With abundant capital remaining in the market, 2019 should be an active investment year, notes Chris Ludeman, global president of capital markets with real estate services firm CBRE.
“Liquidity will continue to drive transactional volume in 2019,” he says. “There’s a noticeable desire for people to be in the debt stack because they think it’s a safer late cycle strategy.”
Transaction volume during the first half of the year might trend slightly below the first half of 2018, but by the end of 2019 Ludeman expects total transaction volume to be similar to last year’s figure. U.S. commercial property sales rose to the third-highest annual level on record in 2018, according to RCA statistics.
In responses to its survey, RCM also found the following sentiments:
- Multifamily remains the preferred asset class, with industrial a close second.
- Steadily increasing interest rates won’t change investors’ position as buyers in 2019.
- Underwriting is more conservative due to rising rates, maturity of the cycle, the pullback of Chinese capital and other factors.
Of those surveyed by RCM, 60 percent chose “the middle of the spectrum” when asked if the real estate cycle was in a boom or a bust phase and still had significant optimism due to historically strong performance among asset classes such as multifamily and industrial.

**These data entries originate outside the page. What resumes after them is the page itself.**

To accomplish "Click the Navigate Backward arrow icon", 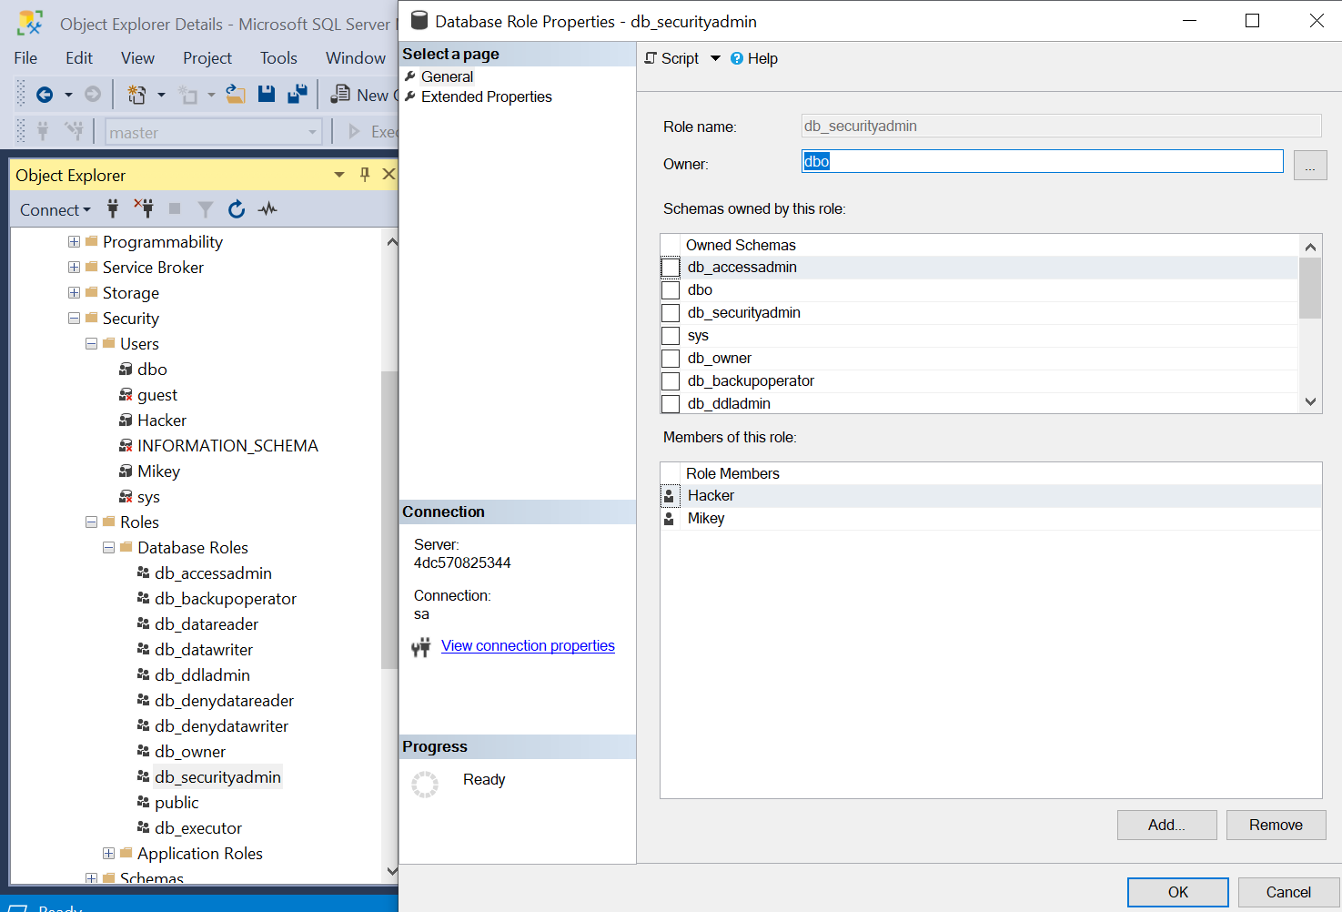I will click(45, 95).
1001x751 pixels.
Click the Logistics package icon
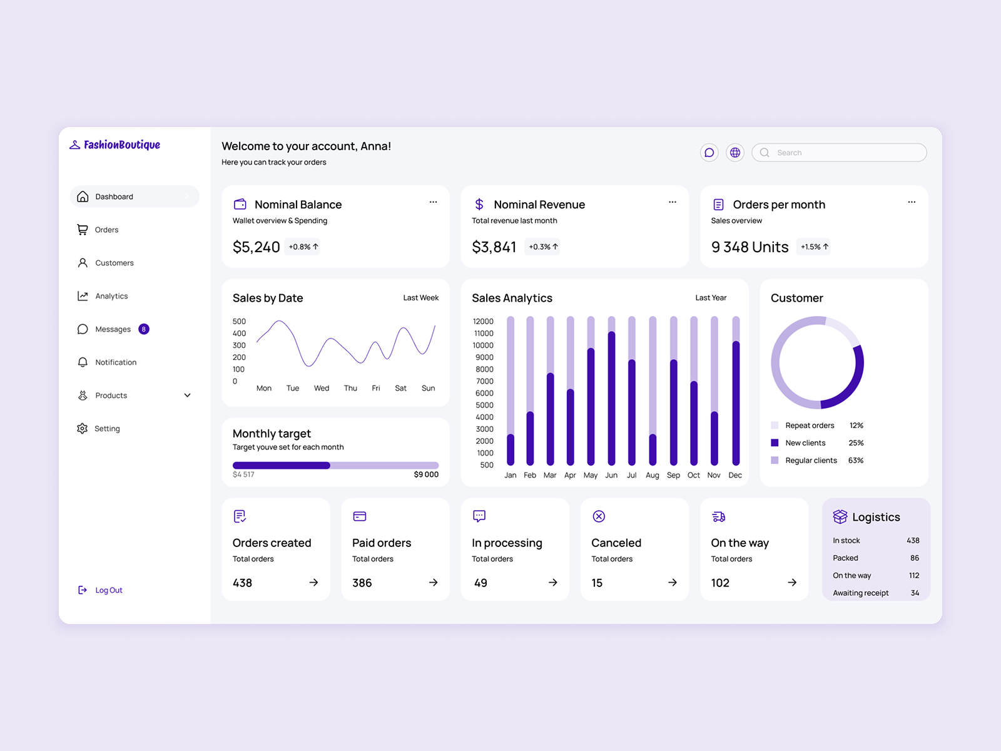click(x=839, y=516)

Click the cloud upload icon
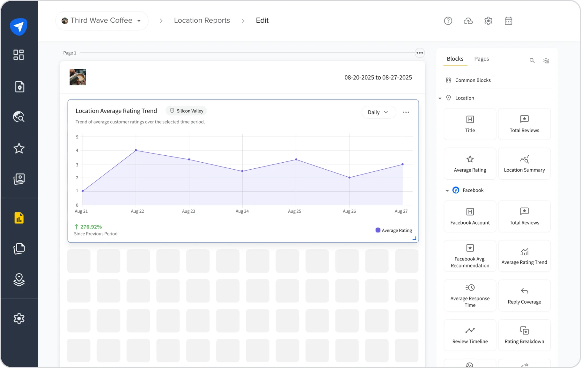click(468, 21)
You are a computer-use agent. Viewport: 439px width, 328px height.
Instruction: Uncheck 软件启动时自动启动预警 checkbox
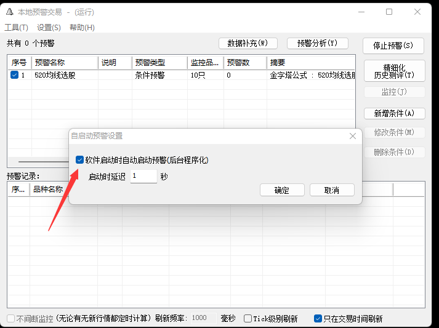[x=79, y=160]
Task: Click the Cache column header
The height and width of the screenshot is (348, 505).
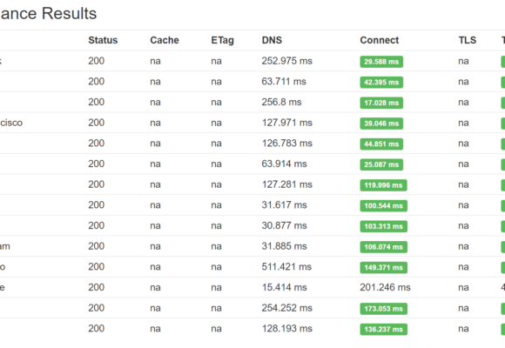Action: (x=165, y=40)
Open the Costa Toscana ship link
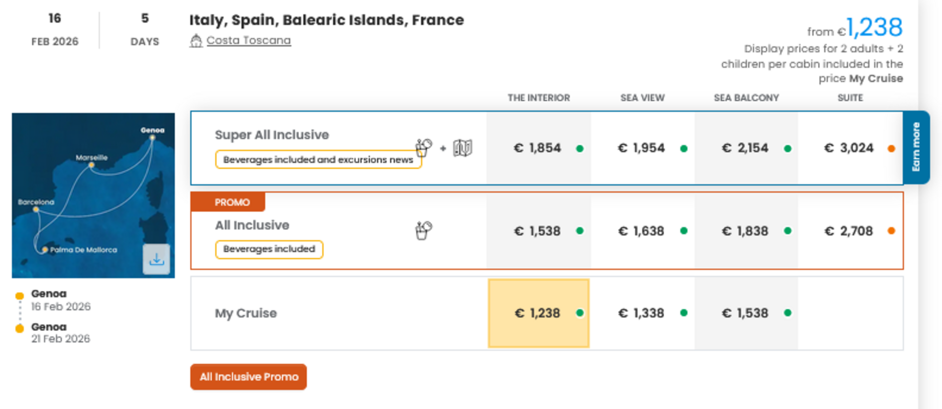Viewport: 942px width, 409px height. pos(249,40)
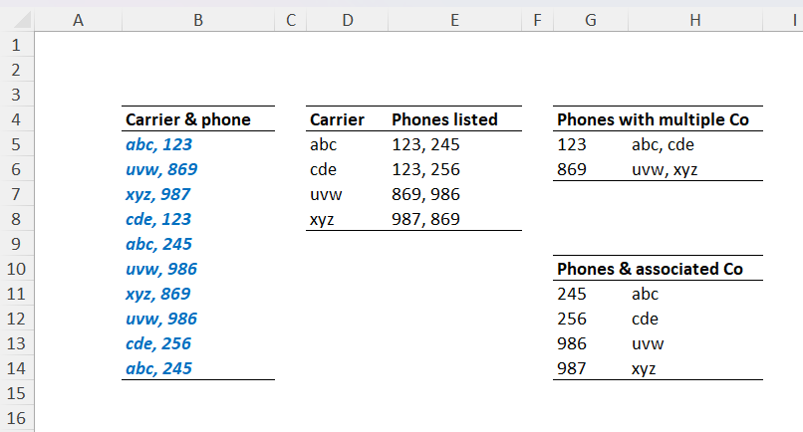Viewport: 803px width, 432px height.
Task: Select row 10 header
Action: [16, 269]
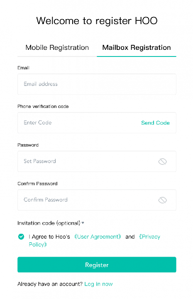Click the Phone verification code label
193x299 pixels.
(43, 106)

Ludeman, who recently met with about 200 commercial real estate investors in New York, says there’s an inclination toward more thoughtful pricing and disciplined underwriting, but the bid-ask expectations remain fairly aligned, he notes.
Optimism in multiple sectors
“Multifamily was a big surprise to the upside (last year) not just in volumes, but also in the fundamentals,” Ludeman says. “Multi will continue to be, I believe, a robust product type not just in core, but probably in B and C areas.”
Industrial will be the darling this year, both Ludeman and Farrell note, with plenty of money allocated to it amid continued growth in e-commerce.
“You just can’t build enough of it or find enough of it to meet the demand,” Farrell says. And with e-commerce still just a small percentage of the overall retail market, the demand for e-commerce fulfillment centers will continue to grow, she notes.
As in the past, global investors will continue to favor office assets in gateway cities, according to Ludeman.
The RCM survey found that value-add plays continue to draw investors, but the pool of viable transactions is shrinking, while rising construction costs create a challenging environment. Investors who can find the a functionally obsolete property that can be repositioned without significant capital outlay or investors who can find an architecturally obsolete property priced well below replacement cost will still find opportunities with this strategy.
Niche asset types, such as data centers, continue to be popular, although some niche products that are more labor-intensive, including assisted living and skilled nursing facilities, might face headwinds due to the high cost and availability of labor, according to Ludeman.
Caution enters the market
There’s some heightened caution as the real estate cycle extends beyond a decade, especially in the area of new construction, notes Farrell.
While “2018 was a very strong year of construction activity; we expect 2019 will continue to be a strong year for construction,” rising land and labor prices, plus the trade tariffs, are impacting the sector.
“We are seeing situations where developers are choosing not to move forward because they are having a hard time getting a deal to pencil out,” Farrell says. “Maybe not the first half of the year, but in the second half of the year, I’m wondering if you’ll start to see construction level out or drop off.”
On the capital markets side, however, the competitive environment of recent years has continued into the first quarter of 2019.
“There’s no shortage of capital available for investors and borrowers,” she notes. “It’s a very competitive environment today.”